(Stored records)

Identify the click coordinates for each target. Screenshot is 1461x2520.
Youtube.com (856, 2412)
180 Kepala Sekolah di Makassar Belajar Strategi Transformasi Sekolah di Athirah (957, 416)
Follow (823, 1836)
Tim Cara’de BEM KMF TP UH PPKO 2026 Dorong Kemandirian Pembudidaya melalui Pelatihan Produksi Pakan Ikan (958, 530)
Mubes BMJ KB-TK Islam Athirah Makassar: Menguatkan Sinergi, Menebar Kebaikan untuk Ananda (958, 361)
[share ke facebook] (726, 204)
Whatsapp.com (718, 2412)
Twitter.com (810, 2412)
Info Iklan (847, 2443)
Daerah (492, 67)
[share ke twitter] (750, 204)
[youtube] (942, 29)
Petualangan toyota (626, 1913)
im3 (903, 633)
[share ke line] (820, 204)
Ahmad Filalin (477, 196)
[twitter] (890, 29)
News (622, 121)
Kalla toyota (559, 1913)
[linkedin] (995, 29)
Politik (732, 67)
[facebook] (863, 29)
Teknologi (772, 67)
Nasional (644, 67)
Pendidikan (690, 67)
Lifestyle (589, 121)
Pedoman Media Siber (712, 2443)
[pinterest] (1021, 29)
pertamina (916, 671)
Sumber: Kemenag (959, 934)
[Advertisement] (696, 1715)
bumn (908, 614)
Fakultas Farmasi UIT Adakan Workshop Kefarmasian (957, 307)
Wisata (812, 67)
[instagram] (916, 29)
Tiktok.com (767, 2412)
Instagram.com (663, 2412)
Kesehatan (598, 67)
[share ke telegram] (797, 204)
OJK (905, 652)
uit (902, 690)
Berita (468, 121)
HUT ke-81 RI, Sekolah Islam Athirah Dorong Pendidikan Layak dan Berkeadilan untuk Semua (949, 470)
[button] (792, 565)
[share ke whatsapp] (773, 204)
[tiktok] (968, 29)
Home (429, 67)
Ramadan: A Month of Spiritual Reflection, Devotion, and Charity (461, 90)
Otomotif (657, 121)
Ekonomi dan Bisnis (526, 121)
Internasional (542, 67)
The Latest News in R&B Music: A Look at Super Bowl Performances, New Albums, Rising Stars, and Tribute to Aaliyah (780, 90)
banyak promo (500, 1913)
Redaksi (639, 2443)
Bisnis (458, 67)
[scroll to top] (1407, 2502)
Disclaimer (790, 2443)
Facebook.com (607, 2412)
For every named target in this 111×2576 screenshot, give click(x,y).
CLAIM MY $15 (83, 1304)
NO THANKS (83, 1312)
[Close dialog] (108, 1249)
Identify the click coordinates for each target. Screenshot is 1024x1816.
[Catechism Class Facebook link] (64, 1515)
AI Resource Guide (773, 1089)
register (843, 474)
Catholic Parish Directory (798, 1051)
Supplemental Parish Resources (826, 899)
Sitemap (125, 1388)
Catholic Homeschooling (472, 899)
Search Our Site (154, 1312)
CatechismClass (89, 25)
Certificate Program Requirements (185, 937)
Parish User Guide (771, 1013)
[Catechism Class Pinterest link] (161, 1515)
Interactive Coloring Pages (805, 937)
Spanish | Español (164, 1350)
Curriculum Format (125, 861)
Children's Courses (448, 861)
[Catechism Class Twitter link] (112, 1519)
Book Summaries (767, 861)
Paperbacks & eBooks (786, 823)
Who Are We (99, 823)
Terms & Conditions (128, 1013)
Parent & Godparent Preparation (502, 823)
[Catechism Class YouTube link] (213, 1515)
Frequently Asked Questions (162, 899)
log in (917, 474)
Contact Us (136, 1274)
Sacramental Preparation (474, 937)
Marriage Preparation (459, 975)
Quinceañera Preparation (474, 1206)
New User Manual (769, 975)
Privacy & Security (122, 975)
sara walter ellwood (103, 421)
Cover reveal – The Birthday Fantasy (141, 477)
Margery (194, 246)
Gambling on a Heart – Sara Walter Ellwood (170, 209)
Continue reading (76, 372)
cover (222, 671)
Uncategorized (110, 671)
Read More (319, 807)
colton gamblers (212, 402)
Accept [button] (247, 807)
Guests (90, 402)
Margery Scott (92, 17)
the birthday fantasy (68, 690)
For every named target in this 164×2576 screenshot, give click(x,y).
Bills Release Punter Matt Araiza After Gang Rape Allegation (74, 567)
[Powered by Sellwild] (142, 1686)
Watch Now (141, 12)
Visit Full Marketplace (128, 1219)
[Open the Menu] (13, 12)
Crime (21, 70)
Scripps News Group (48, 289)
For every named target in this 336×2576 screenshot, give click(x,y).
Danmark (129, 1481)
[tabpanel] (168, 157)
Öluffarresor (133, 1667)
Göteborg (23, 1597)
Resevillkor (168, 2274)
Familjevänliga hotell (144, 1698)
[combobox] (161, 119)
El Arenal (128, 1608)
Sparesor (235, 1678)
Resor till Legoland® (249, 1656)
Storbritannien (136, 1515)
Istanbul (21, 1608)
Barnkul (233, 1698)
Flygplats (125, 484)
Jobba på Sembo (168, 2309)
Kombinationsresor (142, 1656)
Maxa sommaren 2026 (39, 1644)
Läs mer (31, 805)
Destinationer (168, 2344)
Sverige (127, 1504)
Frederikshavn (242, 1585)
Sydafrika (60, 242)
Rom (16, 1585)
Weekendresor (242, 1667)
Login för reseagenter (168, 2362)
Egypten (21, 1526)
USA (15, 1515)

— EXERCISE DESCRIPTION —
Set down only the lines above that fall between the line holding "bumn (908, 614)" and the line holding "Ramadan: A Month", inclusive, keeping each exact.

— ANSWER TO THIS TASK —
bumn (908, 614)
Fakultas Farmasi UIT Adakan Workshop Kefarmasian (957, 307)
Wisata (812, 67)
[instagram] (916, 29)
Tiktok.com (767, 2412)
Instagram.com (663, 2412)
Kesehatan (598, 67)
[share ke telegram] (797, 204)
OJK (905, 652)
uit (902, 690)
Berita (468, 121)
HUT ke-81 RI, Sekolah Islam Athirah Dorong Pendidikan Layak dan Berkeadilan untuk Semua (949, 470)
[button] (792, 565)
[share ke whatsapp] (773, 204)
[tiktok] (968, 29)
Home (429, 67)
Ramadan: A Month of Spiritual Reflection, Devotion, and Charity (461, 90)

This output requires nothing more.